---- TASK MATERIAL
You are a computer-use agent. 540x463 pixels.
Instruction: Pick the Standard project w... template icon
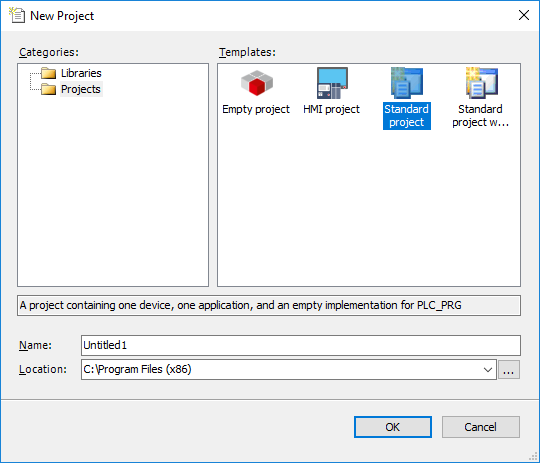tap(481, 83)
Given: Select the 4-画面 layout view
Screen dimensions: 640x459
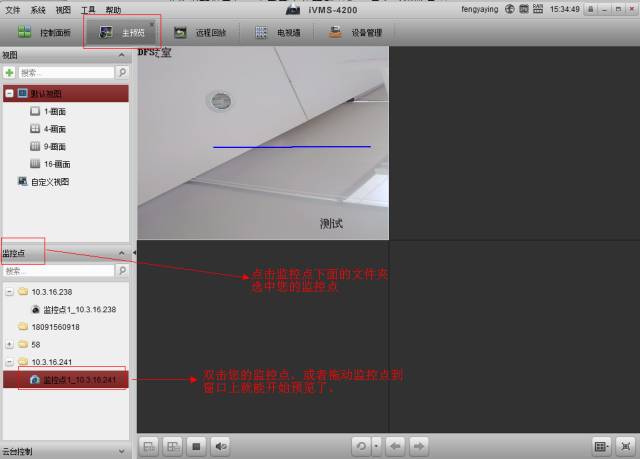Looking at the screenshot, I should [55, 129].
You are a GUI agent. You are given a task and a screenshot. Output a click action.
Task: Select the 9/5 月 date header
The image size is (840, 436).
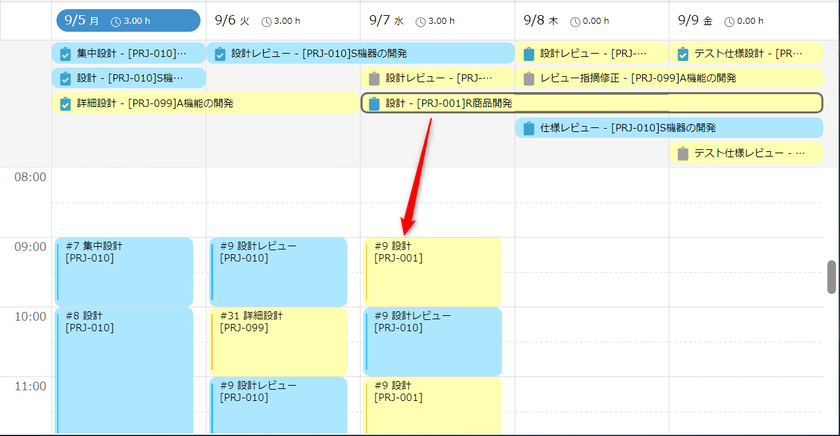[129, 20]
--------
---- TASK MATERIAL
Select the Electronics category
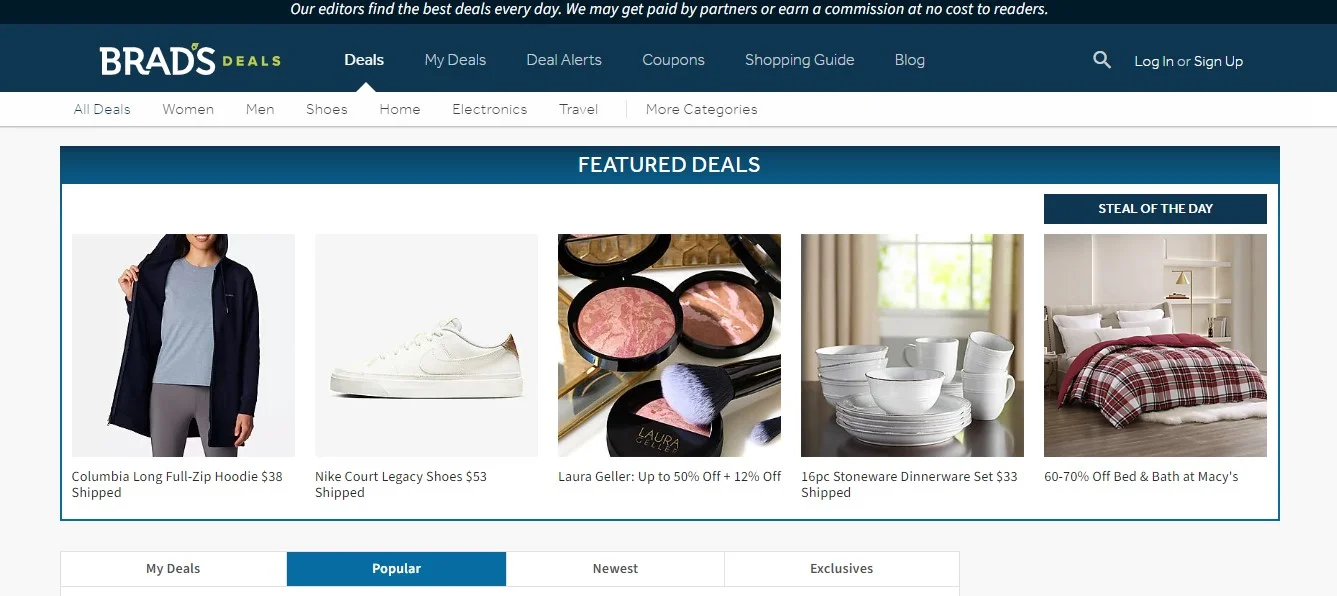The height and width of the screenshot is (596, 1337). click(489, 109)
--------
---- TASK MATERIAL
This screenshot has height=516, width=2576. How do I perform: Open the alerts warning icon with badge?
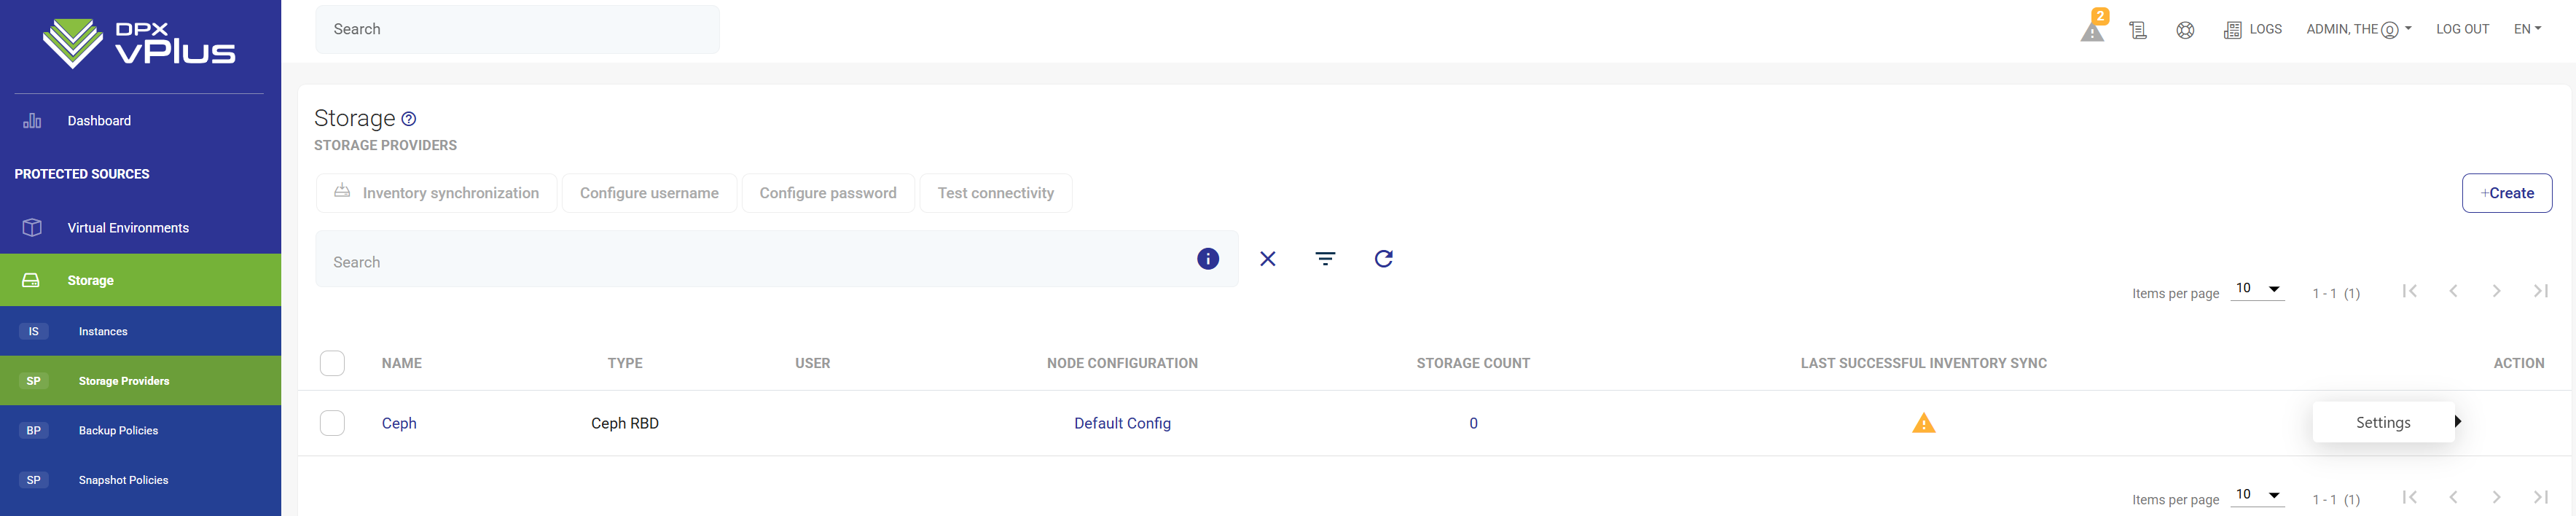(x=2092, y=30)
--------
## WHAT IS BEING ASKED
Whenever the string "agent" shows up in a line above, copy that line.

## WORKED SOLUTION
You are a computer-use agent. 540x463 pixels.
You are a GUI agent. You are given a task and a screenshot. Output a click action.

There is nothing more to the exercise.